The Leash

There is a small space between the barbed wire, and a bend in the gate where she hoists herself over. The power lines sew the soft landscape together with a slight buzz, kookaburras stitched in at intervals scoping the ground for a lizard. A single VB bottle floats in the weir. The sky is clear but for the occasional cloud and the ground has seen a little rain. She lives for walks like this. Following the fence along the paddock, she is unprepared for the corral bearded with discarded wire at the top of the hill. A low rumble makes its way through the trees. In the corral bones outline a cow. The horses are so thin they could be wind.

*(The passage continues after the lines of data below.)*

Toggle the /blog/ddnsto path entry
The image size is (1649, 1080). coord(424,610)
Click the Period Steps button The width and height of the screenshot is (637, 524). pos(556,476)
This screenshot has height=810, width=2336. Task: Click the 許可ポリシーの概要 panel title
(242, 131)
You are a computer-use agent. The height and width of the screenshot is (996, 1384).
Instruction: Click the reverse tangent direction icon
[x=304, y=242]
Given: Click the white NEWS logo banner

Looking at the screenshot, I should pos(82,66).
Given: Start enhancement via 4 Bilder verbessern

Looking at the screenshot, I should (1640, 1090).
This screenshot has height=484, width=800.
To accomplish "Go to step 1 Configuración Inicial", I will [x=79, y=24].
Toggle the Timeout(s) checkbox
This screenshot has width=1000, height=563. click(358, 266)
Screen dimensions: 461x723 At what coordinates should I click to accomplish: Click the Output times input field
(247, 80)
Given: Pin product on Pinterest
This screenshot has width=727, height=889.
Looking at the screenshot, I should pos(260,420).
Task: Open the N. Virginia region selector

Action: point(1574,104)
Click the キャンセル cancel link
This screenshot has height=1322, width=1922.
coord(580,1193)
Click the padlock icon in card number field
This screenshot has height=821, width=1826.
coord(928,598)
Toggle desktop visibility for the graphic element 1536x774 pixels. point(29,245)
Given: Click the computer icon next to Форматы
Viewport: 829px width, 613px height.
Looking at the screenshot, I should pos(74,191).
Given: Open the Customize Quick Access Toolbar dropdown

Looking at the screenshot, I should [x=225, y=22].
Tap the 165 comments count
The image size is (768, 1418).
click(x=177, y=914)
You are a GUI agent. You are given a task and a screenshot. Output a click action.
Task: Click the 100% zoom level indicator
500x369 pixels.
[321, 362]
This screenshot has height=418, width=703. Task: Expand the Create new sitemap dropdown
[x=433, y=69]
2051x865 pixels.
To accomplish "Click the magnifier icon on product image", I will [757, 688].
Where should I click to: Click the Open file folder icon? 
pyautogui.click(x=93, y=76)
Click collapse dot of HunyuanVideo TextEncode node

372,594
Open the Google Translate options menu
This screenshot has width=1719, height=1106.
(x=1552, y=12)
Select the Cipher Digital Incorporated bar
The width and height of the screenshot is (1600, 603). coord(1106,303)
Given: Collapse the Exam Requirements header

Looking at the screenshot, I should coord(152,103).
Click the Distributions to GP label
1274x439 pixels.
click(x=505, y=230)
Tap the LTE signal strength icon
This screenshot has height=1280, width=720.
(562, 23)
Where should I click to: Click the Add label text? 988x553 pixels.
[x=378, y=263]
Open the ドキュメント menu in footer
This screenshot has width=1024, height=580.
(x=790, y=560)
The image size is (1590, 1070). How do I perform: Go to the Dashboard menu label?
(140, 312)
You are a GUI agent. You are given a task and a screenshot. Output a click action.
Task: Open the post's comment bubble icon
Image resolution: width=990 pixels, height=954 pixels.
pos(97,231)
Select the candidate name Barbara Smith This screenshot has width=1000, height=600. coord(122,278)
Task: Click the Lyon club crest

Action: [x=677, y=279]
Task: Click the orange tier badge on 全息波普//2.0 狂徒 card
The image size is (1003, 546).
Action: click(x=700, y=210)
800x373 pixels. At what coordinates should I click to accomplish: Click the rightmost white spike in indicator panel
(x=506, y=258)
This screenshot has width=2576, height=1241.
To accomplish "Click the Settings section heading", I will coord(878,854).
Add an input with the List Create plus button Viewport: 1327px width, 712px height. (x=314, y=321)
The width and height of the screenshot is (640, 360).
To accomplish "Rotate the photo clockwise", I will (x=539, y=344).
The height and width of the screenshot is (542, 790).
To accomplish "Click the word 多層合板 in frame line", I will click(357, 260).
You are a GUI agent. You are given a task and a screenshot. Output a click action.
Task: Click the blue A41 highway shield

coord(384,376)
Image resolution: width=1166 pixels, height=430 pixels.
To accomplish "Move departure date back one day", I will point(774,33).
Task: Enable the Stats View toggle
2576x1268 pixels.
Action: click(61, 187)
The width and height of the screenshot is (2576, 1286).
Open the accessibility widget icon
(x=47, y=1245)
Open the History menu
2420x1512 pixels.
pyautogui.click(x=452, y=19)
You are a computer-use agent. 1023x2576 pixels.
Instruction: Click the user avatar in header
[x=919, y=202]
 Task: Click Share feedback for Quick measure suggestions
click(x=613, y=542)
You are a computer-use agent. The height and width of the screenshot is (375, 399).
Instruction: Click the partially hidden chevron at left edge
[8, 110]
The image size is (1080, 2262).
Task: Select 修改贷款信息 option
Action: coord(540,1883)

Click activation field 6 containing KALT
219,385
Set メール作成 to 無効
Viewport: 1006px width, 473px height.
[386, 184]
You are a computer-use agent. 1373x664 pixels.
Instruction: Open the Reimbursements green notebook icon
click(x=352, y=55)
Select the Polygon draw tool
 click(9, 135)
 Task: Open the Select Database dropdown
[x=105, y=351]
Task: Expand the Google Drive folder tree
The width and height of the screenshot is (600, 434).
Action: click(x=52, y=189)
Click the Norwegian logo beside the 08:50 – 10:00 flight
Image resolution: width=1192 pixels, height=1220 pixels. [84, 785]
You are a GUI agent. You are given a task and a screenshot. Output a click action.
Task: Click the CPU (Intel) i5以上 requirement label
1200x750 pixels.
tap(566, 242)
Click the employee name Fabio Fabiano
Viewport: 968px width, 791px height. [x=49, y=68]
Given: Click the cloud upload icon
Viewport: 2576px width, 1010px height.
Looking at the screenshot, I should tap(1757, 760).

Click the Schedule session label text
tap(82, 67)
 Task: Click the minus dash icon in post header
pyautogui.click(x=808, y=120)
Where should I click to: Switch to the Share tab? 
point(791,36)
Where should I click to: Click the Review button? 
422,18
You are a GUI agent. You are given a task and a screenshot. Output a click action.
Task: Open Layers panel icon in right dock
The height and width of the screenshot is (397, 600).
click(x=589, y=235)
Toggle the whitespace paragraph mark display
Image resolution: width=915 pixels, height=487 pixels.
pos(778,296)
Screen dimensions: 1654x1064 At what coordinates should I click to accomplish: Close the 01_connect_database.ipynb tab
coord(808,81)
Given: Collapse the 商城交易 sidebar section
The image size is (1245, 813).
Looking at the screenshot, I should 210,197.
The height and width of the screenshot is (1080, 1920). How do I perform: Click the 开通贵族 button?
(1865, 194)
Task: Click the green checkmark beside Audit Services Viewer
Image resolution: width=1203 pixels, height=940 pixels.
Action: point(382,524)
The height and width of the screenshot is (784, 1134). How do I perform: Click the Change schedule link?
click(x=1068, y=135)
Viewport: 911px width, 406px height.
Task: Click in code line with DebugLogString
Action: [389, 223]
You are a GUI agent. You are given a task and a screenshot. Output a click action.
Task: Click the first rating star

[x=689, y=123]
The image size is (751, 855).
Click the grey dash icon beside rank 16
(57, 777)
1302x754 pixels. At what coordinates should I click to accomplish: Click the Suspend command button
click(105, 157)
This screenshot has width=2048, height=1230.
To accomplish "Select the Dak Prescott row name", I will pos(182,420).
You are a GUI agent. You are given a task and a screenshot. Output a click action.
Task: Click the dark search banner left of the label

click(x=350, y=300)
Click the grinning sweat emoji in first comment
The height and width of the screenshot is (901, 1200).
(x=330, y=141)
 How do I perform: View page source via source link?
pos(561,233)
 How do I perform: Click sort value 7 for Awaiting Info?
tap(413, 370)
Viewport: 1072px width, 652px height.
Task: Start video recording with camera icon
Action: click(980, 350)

The farmer has gone to Europe for the winter, his son owns a house in the next town. Last Christmas he left his wife for the bottle, and has never been the same. He shot his neighbour’s dog for trespassing. Neither have seen the bush-lined house for more than a month. Or seen the goat on the ground, chained to the fence, scraping the dirt with legs too weak to get up. The rumble grows louder. Beside the corral there is an open paddock, thick with weeds and patches of grass. The bush beyond is dense and open to the road. The gate is chained shut. She pulls and twists at the chains as the son’s truck skids to a stop. She pulls the gate open just enough. The horses pass at a trot. A shout comes out of the truck. She turns and catches her jeans on a coil of barbed wire. The son walks to the back of the truck. She frees herself and runs for the bush. The son takes his disfigured Rottweiler off its leash.